In 2008 the total number of full-time equivalent jobs was 346. The number of jobs in the primary sector was 112, all of which were in agriculture. The number of jobs in the secondary sector was 37 of which 25 or (67.6%) were in manufacturing and 12 (32.4%) were in construction. The number of jobs in the tertiary sector was 197. In the tertiary sector; 30 or 15.2% were in wholesale or retail sales or the repair of motor vehicles, 6 or 3.0% were in the movement and storage of goods, 18 or 9.1% were in a hotel or restaurant, 2 or 1.0% were in the information industry, 1 was the insurance or financial industry, 11 or 5.6% were technical professionals or scientists, 15 or 7.6% were in education and 18 or 9.1% were in health care.

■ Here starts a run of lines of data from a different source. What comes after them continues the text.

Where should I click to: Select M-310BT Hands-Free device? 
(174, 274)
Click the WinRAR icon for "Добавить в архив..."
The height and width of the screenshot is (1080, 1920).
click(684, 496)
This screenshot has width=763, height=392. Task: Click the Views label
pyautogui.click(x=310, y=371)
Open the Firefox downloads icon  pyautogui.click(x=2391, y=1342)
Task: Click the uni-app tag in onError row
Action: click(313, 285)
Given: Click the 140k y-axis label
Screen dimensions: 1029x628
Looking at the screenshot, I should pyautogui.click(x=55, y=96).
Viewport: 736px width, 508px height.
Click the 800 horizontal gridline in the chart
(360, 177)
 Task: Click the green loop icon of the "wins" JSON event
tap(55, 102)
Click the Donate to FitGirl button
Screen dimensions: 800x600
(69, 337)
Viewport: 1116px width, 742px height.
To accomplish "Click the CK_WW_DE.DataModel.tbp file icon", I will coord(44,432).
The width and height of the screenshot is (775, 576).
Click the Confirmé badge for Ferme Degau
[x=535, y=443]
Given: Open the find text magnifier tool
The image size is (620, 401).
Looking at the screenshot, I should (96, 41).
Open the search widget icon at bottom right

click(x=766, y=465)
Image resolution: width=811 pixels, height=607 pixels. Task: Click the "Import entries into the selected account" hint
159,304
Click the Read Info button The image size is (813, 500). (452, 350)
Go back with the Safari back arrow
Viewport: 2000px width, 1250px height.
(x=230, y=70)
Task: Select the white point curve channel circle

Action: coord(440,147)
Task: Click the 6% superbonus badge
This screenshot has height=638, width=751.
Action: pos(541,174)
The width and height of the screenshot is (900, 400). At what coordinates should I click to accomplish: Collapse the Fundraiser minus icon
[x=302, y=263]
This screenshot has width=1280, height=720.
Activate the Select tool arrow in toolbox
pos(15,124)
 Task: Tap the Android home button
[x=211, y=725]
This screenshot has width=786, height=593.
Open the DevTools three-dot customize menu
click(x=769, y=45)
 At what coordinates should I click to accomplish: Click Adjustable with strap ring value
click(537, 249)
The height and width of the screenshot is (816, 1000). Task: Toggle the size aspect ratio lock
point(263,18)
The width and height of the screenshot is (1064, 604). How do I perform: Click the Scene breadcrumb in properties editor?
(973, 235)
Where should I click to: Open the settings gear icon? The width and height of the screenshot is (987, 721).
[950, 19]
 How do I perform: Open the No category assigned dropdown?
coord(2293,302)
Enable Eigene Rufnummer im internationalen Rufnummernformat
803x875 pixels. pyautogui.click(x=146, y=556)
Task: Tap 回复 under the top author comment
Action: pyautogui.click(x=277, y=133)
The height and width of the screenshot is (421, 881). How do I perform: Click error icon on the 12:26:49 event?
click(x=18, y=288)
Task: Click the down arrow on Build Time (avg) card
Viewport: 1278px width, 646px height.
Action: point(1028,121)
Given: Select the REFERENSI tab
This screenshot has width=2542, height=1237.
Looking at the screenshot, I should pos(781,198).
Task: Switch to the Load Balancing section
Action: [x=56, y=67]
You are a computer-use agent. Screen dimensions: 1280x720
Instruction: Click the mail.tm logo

In 2000, there were 164 workers who commuted into the municipality and 833 workers who commuted away. The municipality is a net exporter of workers, with about 5.1 workers leaving the municipality for every one entering. About 10.4% of the workforce coming into Troinex are coming from outside Switzerland, while 0.0% of the locals commute out of Switzerland for work. Of the working population, 12.7% used public transportation to get to work, and 66.7% used a private car.

==Religion==
From the 2000 census, 820 or 40.4% were Roman Catholic, while 443 or 21.8% belonged to the Swiss Reformed Church. Of the rest of the population, there were 13 members of an Orthodox church (or about 0.64% of the population), there were 9 individuals (or about 0.44% of the population) who belonged to the Christian Catholic Church, and there were 21 individuals (or about 1.03% of the population) who belonged to another Christian church. There were 32 individuals (or about 1.58% of the population) who were Jewish, and 36 (or about 1.77% of the population) who were Islamic. There were 4 individuals who were Buddhist, 3 individuals who were Hindu and 5 individuals who belonged to another church. 504 (or about 24.83% of the population) belonged to no church, are agnostic or atheist, and 140 individuals (or about 6.90% of the population) did not answer the question.

==Education==
In Troinex about 633 or (31.2%) of the population have completed non-mandatory upper secondary education, and 507 or (25.0%) have completed additional higher education (either university or a Fachhochschule). Of the 507 who completed tertiary schooling, 41.8% were Swiss men, 35.9% were Swiss women, 14.2% were non-Swiss men and 8.1% were non-Swiss women.

During the 2009-2010 school year there were a total of 537 students in the Troinex school system. The education system in the Canton of Geneva allows young children to attend two years of non-obligatory Kindergarten. During that school year, there were 38 children who were in a pre-kindergarten class. The canton's school system provides two years of non-mandatory kindergarten and requires students to attend six years of primary school, with some of the children attending smaller, specialized classes. In Troinex there were 90 students in kindergarten or primary school and 6 students were in the special, smaller classes. The secondary school program consists of three lower, obligatory years of schooling, followed by three to five years of optional, advanced schools. There were 90 lower secondary students who attended school in Troinex. There were 113 upper secondary students from the municipality along with 14 students who were in a professional, non-university track program. An additional 69 students attended a private school.

As of 2000, there were 59 students in Troinex who came from another municipality, while 238 residents attended schools outside the municipality.